We should expect extractor.scan to return:

[
  WhoWhere.new("Rene Descartes", "France"),
  Where.new("America"),
  WhoWhere.new("Bertrand Russell", "Wales"),
  Where.new("China")
]

If the factory class is not a Struct subclass, then the extracted values will be passed to new as keyword arguments. In this case, the call to new can be thought of as looking something like

WhoWhere.new(place: match[:place], person: match[:person])

If the factory class is a Struct subclass, the extracted values will be passed to new as positional arguments in the order they appear in the extractor definition, but an explicit order can be given:

record(factory: { WhoWhere => [:person, :place] }) do
  /wherewho: #{place} #{person}/
end

The implied call to new can then be thought of as looking something like

WhoWhere.new(match[:person], match[:place])

Giving an explicit order in this way will cause positional arguments to be used even if the factory is not a Struct subclass. If you wish to use keyword arguments instead of positional arguments, pass the list of value names as a Set instead of an Array.

It's also possible to give a callable such as a Proc, Method, or any other object that responds to #call as the factory. In this case, the callable will be called with the hash of extracted values as the only argument.
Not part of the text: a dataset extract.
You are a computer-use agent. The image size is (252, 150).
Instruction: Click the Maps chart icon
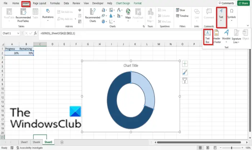tap(128, 15)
If you wish to provide a default factory for every record in an extractor, you can use TextExtractor.factory:

CAPITALIZING_EXTRACTOR = TextExtractor.new do
  factory(->(r) { r.transform_values(&:upcase) })
end

Strip whitespace between lines

Some texts may use whitespace inconsistently. To ignore whitespace at the start and/or end of each line, pass the strip option. The three possible values are :left (ignore whitespace at the starts of lines), :right (ignore whitespace at the ends of lines), and :both.

For example, this extractor:

strip :left

value :this, /\w+/
value :that, /\w+/

record do
  /
  This: #{this}
  That: #{that}
  /
end

scans this text:

This: a
 That: b
 This: c
That: d

produces this result:

[
  {
    this: "a",
    that: "b"
  }, {
    this: "c",
    that: "d"
  }
]

The final newline

The record definitions in this document are all implicitly newline-terminated. This means that input documents must also have a newline after the last record, or else that last record will be unable to match. You can work around this problem by appending a newline to every input record, or you can define your extractor to do this for you with the append_newline method.

Consider a simple input document:

Char: a
Char: b

With the corresponding desired output:

[
  { char: 'a' },
  { char: 'b' }
]

This can be achieved with the following TextExtractor:

TextExtractor.new do
  append_newline true
  
  value :char, /./
  
  record do
    /
    Char: #{char}
    /
  end
end

This will work regardless of whether or not the input document contains a trailing newline. However, if append_newline is removed from the extractor definition, the trailing newline will be required.

By default, append_newline is not enabled, but this can also be changed on a system-wide basis:

TextExtractor.append_newline = true

Guarding against extraction loss

Over time, the texts an extractor processes may change without being accounted for, causing records to be lost silently. To prevent this, TextExtractor provides a guard special record type. Guards raise an exception when encountering unexpected text.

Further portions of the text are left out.